43

547 84 1
                                    

Jantung Taeyong berdebar lebih cepat begitu mengingat besok ia akan resmi menikahi pujaan hatinya. Bukannya tidur, ia malah mondar-mandir di kamarnya. Kekhawatiran memenuhi kepalanya. Bagaimana kalau besok acaranya tidak berjalan lancar? Bagaimana kalau besok ada pemberontakan?

Besok adalah acara penting baginya. Ia ingin Sharon bahagia besok. Benar-benar bahagia sampai ia ingin memastikan semuanya aman dan lancar. Lalu, pemberontakan itu hal lain, kekhawatiran terbesarnya adalah perannya sebagai suami.

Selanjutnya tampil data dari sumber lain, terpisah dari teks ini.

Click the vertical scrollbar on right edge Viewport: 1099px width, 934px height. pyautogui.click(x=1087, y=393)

Taeyong sama sekali tidak meragukan soal Sharon, ia benar-benar yakin dengan pilihannya. Ia justru takut jika di saat seperti ini Sharon akan membatalkan pernikahannya karena merasa Taeyong bukan pendamping yang sepadan. Taeyong benar-benar tidak bisa tidur malam ini.

Pintu kamarnya diketuk. Menyusul sebuah suara familiar menyapanya.

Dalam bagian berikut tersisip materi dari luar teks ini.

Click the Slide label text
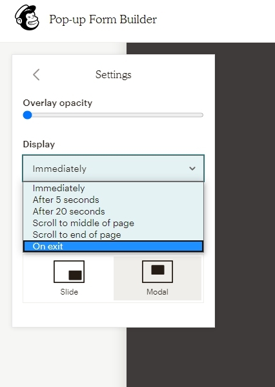Screen dimensions: 275x387 coord(69,292)
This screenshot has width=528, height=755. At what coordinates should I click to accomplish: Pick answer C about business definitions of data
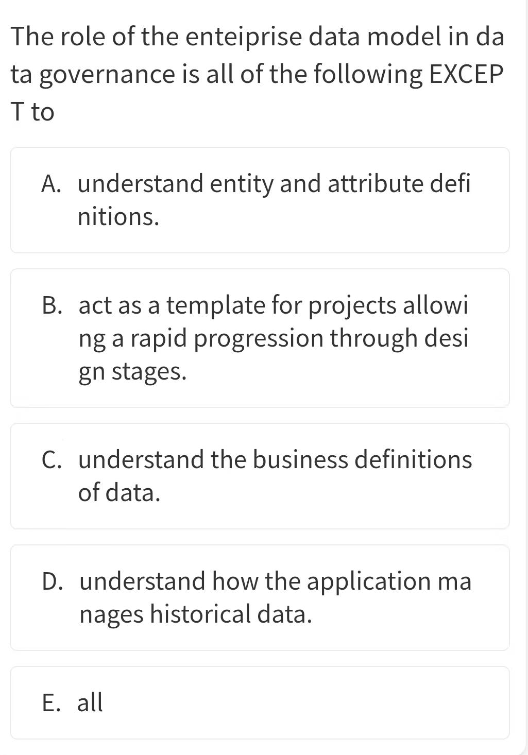[260, 476]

"Taeyong, kau sudah tidur?"

"Ibu," Taeyong langsung bergegas membukakan pintu. "Ada apa, Bu? Apakah ada masalah? Apakah besok pernikahannya tetap bisa dilaksanakan?"

Mabel tersenyum lembut lalu ia menepuk pelan pundak Taeyong. "Ibu hanya ingin memastikan apakah kau sudah tidur. Tidak ada masalah, Sayang. Besok acaranya pasti akan berlangsung lancar."

"Ibu benar-benar membuatku khawatir. Ayo masuk dulu, Bu."

Mabel masuk dan duduk di sofa di kamar Taeyong tepat di depan perapian yang masih menyala. Ia mengerutkan keningnya. "Malam ini panas sekali, kenapa menyalakan perapian?"

"Tidak, Bu. Di sini dingin."

Mabel tertawa kecil. "Astaga, anakku terlalu tegang ternyata. Ibu jadi ingat acara pernikahan Ibu."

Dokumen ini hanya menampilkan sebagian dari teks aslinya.